··· Passage to read

The previous discussion topic (which is still not remotely finished, you're not off the hook yet!) centered on migrating generic APIs. A related topic is that of migrating the /implementations/ of these APIs. This exploration has been informed by the prototype of Collections and Streams.

In the lucky case, no changes are needed to the bodies of methods after anyfying the API -- just adding "any" is all you need. However, not all cases are so lucky.

Here's a list of places where simply recompiling existing ref-generic as any-generic could run into problems.

*Nullity. *References are nullable, values are not. (We'll have a separate discussion for "nullable values", which may be desirable for migration compatibility.)

*Variance. *References are polymorphic; values are not.

*Identity. *References have identity; values do not. For example, this means that values cannot be used as the lock object for a synchronized block.

*Object methods. *Value types will almost certainly have some form of equals, hashCode, toString, and getClass; they will almost certainly not have wait, notify, or notifyAll methods, and probably not clone either.

*Relationship with Object. *All reference types are subtypes of Object; value types are not. Similarly, arrays of reference types are subtypes of Object[]; arrays of value types are not.

**Array creation. **Currently, the idiom for creating a T[] array is to create an Object[] array, and statically cast it to T[]. This won't work with value arrays. *

Instanceof, casting, and type literals. *Instanceof doesn't permit a parameterized type on the RHS. However, this is not specific enough for specialized types; the runtime class of List<int> is different from List<String>. Casting does permit a parameterized type, but currently this is interpreted as a static cast. Similarly, type literals as currently formulated are not specific enough either.

*Wildcards. *The existing wildcard Foo<?> means (and must continue to mean) Foo<? extends Object>.

When dealing with quantities that might either be a reference or a value, such as an expression of type 'T' where T is an avar, the compiler must be conservative and only allow operations that can be proven safe for either references or values. So it would have to reject, for example, assigning a null to a T, since we don't know that null is a member of the domain for all T.

······

Copy out the post on migrating generic API implementations in full, word for word. Work only from the post on migrating generic API implementations.

··· Raw data

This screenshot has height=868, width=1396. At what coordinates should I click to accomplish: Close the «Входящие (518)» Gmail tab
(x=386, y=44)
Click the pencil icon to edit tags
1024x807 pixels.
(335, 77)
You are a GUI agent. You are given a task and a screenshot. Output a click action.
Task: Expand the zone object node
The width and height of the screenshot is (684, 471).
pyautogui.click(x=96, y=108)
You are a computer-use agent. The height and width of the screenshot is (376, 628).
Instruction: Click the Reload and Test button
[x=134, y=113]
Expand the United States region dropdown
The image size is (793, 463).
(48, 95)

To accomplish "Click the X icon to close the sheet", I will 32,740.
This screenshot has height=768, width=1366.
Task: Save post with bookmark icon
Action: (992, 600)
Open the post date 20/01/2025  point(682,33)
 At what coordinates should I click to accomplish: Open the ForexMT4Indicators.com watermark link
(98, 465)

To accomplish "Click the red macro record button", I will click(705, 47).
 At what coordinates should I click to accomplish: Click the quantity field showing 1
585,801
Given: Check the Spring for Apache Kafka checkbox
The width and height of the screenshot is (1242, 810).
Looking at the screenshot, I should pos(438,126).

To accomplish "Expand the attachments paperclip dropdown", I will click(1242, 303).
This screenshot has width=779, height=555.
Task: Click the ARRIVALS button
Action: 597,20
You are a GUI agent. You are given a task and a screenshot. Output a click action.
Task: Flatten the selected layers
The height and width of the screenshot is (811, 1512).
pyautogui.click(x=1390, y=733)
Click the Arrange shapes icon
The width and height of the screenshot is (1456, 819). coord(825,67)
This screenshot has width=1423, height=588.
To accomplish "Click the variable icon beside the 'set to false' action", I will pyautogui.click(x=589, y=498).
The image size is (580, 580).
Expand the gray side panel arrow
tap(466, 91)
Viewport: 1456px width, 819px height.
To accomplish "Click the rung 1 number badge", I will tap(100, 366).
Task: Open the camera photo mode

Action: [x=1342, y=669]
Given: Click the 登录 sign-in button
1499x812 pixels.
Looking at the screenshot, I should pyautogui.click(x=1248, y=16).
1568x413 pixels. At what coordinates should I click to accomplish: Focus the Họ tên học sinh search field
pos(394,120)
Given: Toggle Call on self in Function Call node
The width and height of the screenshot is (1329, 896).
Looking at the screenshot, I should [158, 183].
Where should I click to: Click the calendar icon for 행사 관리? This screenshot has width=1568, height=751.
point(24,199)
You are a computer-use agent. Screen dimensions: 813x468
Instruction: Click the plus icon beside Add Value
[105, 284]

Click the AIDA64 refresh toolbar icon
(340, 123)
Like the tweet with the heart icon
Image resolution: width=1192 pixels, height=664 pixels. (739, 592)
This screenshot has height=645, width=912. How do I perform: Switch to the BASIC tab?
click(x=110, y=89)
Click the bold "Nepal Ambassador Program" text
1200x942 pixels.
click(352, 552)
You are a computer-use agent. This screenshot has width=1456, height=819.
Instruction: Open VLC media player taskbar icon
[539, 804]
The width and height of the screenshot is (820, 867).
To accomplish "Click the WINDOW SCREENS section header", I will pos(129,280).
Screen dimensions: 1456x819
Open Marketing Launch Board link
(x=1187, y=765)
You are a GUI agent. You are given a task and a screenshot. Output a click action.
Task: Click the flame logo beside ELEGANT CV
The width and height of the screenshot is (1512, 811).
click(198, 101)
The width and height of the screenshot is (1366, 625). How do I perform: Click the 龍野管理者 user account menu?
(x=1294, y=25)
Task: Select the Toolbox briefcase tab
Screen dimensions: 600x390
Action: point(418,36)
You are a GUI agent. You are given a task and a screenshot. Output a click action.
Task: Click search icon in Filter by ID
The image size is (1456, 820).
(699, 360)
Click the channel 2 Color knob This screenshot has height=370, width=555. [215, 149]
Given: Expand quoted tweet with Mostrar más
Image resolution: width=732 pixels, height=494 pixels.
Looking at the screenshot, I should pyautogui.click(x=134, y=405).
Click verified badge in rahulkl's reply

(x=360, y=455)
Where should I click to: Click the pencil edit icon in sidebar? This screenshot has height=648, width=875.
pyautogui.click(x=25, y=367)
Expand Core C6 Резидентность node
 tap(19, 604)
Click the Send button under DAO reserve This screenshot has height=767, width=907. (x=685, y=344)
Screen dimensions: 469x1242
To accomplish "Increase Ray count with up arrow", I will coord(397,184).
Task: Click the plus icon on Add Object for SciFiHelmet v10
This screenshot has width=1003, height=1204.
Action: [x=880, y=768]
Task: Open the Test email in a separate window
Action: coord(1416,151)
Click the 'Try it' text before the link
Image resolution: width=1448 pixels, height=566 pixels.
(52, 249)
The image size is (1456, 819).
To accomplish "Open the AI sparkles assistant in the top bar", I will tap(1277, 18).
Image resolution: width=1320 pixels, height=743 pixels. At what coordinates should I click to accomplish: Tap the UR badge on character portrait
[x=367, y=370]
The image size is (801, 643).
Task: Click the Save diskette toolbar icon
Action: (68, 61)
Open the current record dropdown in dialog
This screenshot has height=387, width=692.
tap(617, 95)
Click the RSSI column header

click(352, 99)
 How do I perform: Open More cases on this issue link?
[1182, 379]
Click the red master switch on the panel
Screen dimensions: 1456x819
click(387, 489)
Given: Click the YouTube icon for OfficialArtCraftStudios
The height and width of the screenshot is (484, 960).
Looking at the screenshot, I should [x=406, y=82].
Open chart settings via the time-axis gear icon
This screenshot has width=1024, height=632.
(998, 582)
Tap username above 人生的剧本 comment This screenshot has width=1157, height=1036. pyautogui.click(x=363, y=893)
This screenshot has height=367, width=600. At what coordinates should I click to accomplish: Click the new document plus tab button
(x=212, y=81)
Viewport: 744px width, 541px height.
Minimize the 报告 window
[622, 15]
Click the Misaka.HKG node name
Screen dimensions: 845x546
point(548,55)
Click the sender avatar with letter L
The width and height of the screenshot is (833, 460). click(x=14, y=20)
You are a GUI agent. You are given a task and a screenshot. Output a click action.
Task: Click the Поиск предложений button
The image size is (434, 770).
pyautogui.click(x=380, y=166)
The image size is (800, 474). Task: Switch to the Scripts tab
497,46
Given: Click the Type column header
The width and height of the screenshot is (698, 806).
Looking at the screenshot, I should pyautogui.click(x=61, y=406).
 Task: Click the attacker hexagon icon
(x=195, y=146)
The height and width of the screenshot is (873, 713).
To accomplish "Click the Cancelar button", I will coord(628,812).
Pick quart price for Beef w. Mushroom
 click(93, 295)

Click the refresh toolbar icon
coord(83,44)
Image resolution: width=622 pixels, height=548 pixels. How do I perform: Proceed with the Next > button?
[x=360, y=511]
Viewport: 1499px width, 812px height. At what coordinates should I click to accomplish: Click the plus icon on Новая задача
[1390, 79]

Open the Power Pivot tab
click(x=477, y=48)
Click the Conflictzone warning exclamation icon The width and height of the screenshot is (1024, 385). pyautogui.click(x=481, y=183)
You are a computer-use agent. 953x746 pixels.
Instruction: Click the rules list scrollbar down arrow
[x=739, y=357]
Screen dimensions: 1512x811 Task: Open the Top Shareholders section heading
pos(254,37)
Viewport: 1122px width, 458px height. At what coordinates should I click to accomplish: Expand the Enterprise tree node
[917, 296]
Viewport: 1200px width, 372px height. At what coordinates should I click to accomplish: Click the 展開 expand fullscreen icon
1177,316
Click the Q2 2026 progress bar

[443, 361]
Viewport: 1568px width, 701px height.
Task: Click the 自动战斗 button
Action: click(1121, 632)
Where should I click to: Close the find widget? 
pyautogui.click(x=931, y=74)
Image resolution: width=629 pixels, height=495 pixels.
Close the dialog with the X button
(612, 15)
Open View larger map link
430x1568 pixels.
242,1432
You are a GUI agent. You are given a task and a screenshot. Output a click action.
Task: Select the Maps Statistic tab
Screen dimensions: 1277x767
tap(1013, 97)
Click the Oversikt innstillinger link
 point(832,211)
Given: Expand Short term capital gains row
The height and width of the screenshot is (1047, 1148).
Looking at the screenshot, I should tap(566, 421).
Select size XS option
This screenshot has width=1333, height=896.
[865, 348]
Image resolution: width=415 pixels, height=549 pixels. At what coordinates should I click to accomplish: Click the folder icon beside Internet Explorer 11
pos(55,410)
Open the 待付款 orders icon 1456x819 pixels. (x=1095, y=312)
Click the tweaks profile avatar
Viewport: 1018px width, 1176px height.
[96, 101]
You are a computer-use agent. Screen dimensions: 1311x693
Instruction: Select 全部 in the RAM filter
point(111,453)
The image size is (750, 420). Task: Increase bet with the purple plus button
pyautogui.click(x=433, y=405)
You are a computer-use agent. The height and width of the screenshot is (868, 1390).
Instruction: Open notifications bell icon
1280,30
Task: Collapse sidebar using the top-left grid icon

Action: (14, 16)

······

Answer to the problem
The previous discussion topic (which is still not remotely finished, you're not off the hook yet!) centered on migrating generic APIs. A related topic is that of migrating the /implementations/ of these APIs. This exploration has been informed by the prototype of Collections and Streams.

In the lucky case, no changes are needed to the bodies of methods after anyfying the API -- just adding "any" is all you need. However, not all cases are so lucky.

Here's a list of places where simply recompiling existing ref-generic as any-generic could run into problems.

*Nullity. *References are nullable, values are not. (We'll have a separate discussion for "nullable values", which may be desirable for migration compatibility.)

*Variance. *References are polymorphic; values are not.

*Identity. *References have identity; values do not. For example, this means that values cannot be used as the lock object for a synchronized block.

*Object methods. *Value types will almost certainly have some form of equals, hashCode, toString, and getClass; they will almost certainly not have wait, notify, or notifyAll methods, and probably not clone either.

*Relationship with Object. *All reference types are subtypes of Object; value types are not. Similarly, arrays of reference types are subtypes of Object[]; arrays of value types are not.

**Array creation. **Currently, the idiom for creating a T[] array is to create an Object[] array, and statically cast it to T[]. This won't work with value arrays. *

Instanceof, casting, and type literals. *Instanceof doesn't permit a parameterized type on the RHS. However, this is not specific enough for specialized types; the runtime class of List<int> is different from List<String>. Casting does permit a parameterized type, but currently this is interpreted as a static cast. Similarly, type literals as currently formulated are not specific enough either.

*Wildcards. *The existing wildcard Foo<?> means (and must continue to mean) Foo<? extends Object>.

When dealing with quantities that might either be a reference or a value, such as an expression of type 'T' where T is an avar, the compiler must be conservative and only allow operations that can be proven safe for either references or values. So it would have to reject, for example, assigning a null to a T, since we don't know that null is a member of the domain for all T.